Description of the task. Your answer should be each line of the entries that contains the word "agent", copied in full.

[Excerpts from a dataset]
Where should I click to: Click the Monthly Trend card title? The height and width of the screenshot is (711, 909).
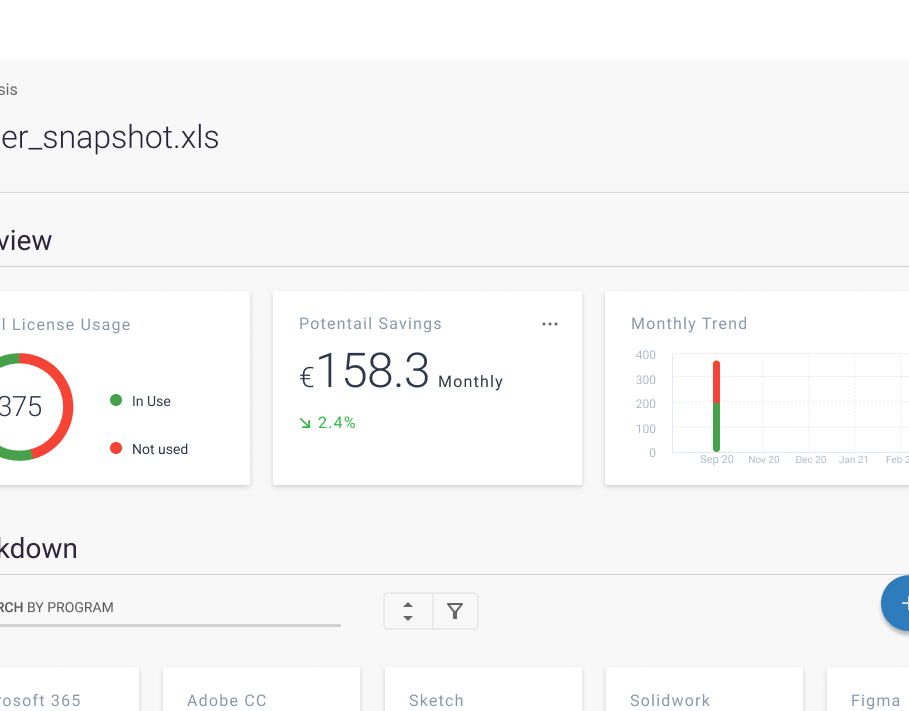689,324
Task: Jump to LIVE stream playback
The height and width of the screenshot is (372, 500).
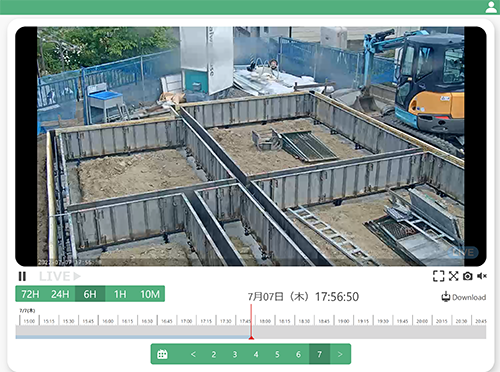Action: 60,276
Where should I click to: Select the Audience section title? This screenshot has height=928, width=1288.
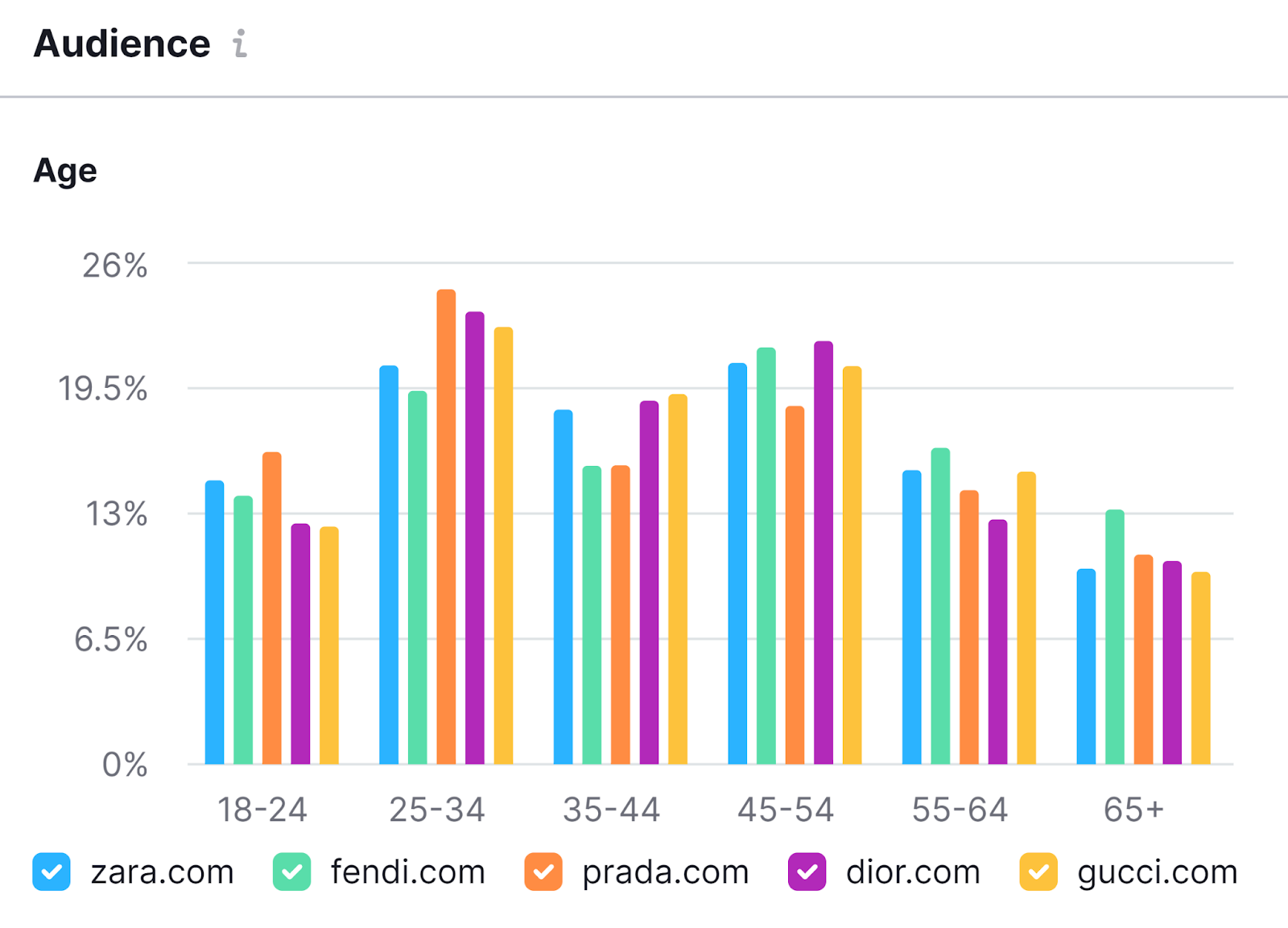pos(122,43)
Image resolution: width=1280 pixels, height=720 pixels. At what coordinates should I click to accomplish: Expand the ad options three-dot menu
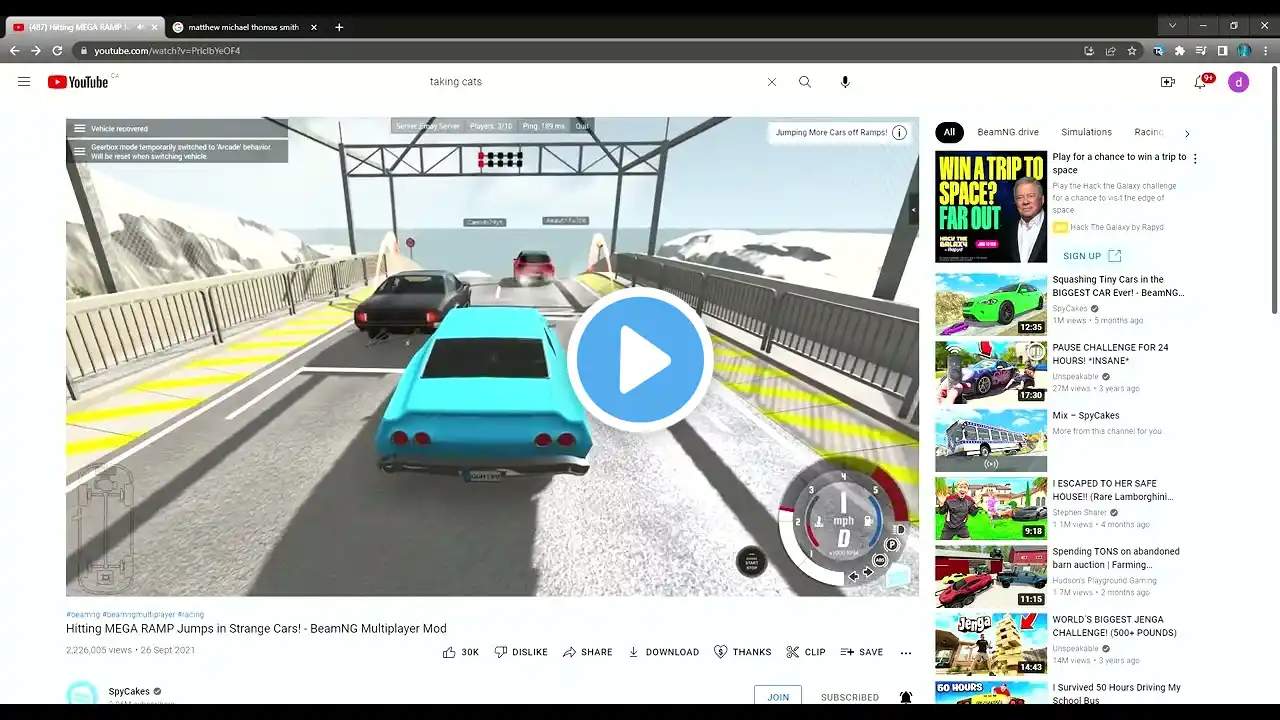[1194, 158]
---
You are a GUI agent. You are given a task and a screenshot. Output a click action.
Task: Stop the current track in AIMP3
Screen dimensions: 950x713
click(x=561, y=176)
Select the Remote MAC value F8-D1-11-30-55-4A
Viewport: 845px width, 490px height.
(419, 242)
==
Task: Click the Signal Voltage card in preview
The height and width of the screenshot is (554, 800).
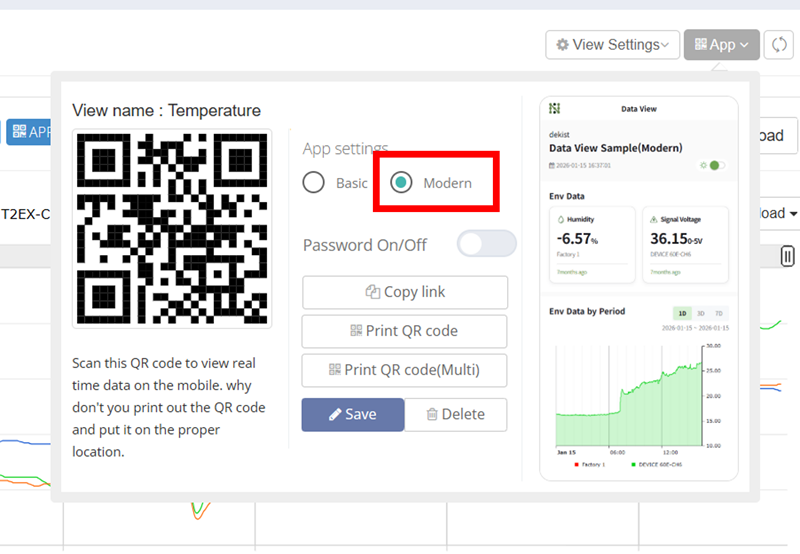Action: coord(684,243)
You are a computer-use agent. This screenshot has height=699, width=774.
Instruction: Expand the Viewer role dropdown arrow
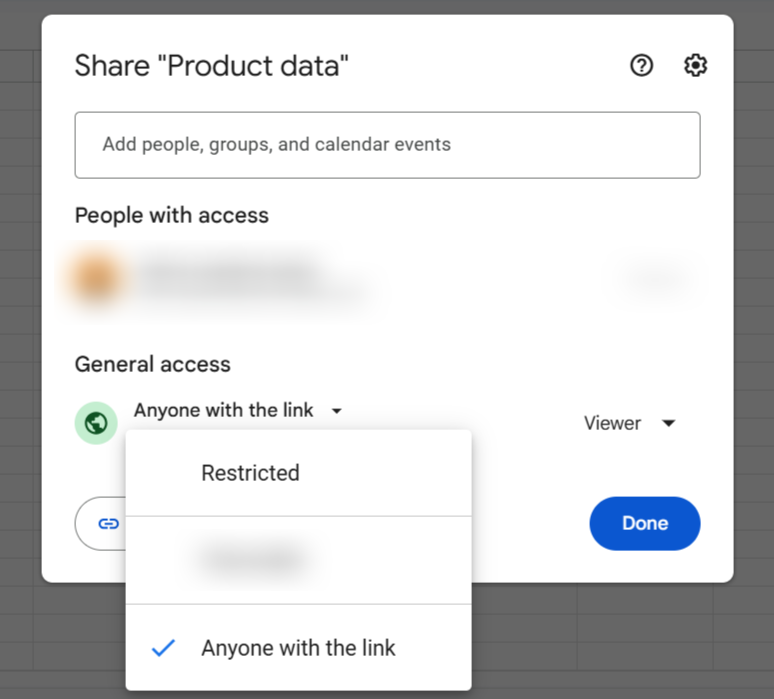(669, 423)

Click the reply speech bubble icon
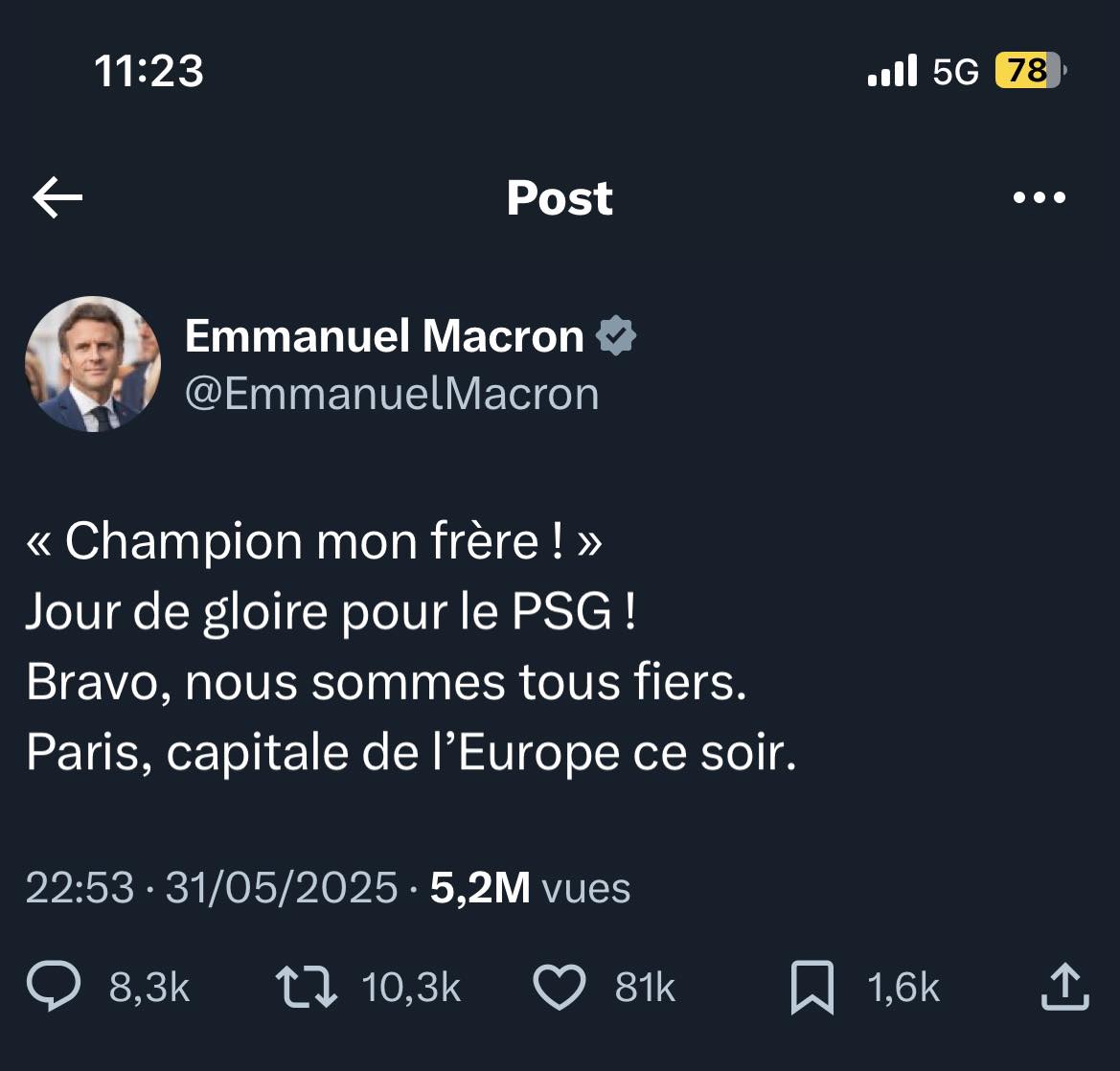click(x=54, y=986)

Solution for this task.
You are a GUI agent. You are given a task and a screenshot. Output a click action.
You are a computer-use agent. This screenshot has height=699, width=774.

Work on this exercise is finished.